*WHAT IS NEEDED:*
Reproduce the number triangle problem statement in full, word for word.

*QUOTED TEXT:*
⟨

7
3 8
8 1 0
2 7 4 4
4 5 2 6 5
(Figure 1)
Figure 1 shows a number triangle. Write a program that calculates the highest sum of numbers passed on a route that starts at the top and ends somewhere on the base. Each step can go either diagonally down to the left or diagonally down to the right.
- 输入
- Your program is to read from standard input. The first line contains one integer N: the number of rows in the triangle. The following N lines describe the data of the triangle. The number of rows in the triangle is > 1 but <= 100. The numbers in the triangle, all integers, are between 0 and 99.

⟩

*EXCERPTED DATA:*
⟨

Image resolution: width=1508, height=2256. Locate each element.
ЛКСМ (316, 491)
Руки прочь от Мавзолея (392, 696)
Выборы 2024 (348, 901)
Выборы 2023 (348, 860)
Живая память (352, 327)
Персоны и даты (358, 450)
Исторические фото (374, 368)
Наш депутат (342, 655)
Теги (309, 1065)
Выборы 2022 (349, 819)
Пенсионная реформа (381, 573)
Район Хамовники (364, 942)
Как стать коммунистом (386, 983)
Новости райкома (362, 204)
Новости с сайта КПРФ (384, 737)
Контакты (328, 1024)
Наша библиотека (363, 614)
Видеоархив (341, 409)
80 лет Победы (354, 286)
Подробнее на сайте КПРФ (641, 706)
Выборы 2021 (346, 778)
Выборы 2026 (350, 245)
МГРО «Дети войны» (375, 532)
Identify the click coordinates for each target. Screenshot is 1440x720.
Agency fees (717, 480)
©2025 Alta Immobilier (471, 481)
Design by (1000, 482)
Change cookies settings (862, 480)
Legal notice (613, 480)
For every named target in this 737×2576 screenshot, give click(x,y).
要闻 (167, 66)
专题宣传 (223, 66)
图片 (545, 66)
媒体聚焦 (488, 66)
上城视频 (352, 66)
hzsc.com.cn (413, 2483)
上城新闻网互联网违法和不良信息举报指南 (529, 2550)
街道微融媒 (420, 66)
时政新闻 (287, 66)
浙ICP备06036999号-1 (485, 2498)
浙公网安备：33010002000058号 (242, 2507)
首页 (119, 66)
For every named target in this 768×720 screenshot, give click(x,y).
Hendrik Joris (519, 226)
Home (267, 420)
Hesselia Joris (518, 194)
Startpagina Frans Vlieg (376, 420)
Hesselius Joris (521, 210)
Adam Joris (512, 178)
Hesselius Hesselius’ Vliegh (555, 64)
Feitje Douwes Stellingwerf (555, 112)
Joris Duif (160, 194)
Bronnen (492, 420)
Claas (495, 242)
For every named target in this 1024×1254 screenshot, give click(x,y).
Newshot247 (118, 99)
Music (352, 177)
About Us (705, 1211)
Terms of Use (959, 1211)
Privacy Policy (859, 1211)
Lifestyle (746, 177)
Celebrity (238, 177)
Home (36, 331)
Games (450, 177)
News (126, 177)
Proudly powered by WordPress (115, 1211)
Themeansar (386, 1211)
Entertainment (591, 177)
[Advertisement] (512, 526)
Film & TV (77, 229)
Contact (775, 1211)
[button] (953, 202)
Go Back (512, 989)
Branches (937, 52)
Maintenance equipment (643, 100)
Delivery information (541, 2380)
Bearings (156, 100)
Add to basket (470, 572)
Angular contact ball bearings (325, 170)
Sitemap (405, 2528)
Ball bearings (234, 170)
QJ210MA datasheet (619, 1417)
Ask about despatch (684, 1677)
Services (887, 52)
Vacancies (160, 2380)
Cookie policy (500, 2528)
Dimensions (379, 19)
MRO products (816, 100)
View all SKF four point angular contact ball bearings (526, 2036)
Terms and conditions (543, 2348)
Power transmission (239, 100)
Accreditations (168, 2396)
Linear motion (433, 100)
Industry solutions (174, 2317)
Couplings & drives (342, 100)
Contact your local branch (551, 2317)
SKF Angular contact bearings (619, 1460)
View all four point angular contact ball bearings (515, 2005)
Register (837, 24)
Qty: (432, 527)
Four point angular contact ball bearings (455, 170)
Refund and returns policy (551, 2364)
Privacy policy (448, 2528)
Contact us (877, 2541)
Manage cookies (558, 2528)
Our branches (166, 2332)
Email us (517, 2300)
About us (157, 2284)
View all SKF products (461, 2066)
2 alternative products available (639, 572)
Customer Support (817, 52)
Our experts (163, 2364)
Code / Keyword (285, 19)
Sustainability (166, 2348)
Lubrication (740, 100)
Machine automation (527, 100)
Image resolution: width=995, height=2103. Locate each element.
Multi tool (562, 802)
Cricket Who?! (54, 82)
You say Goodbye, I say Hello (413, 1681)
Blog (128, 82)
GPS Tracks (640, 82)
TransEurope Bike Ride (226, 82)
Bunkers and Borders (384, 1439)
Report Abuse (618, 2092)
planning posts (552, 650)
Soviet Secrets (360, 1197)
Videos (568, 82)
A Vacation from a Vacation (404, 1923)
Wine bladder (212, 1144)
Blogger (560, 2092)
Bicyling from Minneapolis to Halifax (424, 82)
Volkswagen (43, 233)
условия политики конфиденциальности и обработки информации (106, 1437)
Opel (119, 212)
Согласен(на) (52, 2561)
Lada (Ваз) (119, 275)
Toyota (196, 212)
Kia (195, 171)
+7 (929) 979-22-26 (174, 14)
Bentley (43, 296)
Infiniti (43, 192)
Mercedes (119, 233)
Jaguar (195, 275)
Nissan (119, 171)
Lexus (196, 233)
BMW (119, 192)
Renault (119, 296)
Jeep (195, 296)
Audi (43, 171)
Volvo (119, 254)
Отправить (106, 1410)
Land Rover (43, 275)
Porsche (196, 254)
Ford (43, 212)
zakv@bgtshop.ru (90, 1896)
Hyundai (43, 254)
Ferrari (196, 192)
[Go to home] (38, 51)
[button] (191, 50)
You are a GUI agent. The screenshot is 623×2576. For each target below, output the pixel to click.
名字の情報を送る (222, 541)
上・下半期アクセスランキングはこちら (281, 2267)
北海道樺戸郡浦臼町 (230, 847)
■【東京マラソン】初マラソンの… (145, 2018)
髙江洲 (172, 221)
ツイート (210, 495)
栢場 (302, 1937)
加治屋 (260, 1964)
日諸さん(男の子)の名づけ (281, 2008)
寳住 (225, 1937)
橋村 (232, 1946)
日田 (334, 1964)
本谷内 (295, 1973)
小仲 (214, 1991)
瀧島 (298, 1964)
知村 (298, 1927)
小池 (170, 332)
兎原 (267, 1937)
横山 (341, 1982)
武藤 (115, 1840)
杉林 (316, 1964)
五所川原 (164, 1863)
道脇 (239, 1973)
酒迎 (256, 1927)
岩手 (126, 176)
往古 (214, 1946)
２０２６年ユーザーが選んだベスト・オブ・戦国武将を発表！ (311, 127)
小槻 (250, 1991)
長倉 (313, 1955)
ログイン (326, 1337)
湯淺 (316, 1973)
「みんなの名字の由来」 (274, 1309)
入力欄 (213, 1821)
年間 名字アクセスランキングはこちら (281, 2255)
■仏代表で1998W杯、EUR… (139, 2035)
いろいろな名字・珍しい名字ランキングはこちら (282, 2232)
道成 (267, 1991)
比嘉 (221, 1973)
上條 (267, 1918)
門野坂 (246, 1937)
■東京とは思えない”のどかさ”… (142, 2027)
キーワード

⟩

*OUTPUT FOR THIS EXERCISE:*
7
3 8
8 1 0
2 7 4 4
4 5 2 6 5
(Figure 1)
Figure 1 shows a number triangle. Write a program that calculates the highest sum of numbers passed on a route that starts at the top and ends somewhere on the base. Each step can go either diagonally down to the left or diagonally down to the right.
- 输入
- Your program is to read from standard input. The first line contains one integer N: the number of rows in the triangle. The following N lines describe the data of the triangle. The number of rows in the triangle is > 1 but <= 100. The numbers in the triangle, all integers, are between 0 and 99.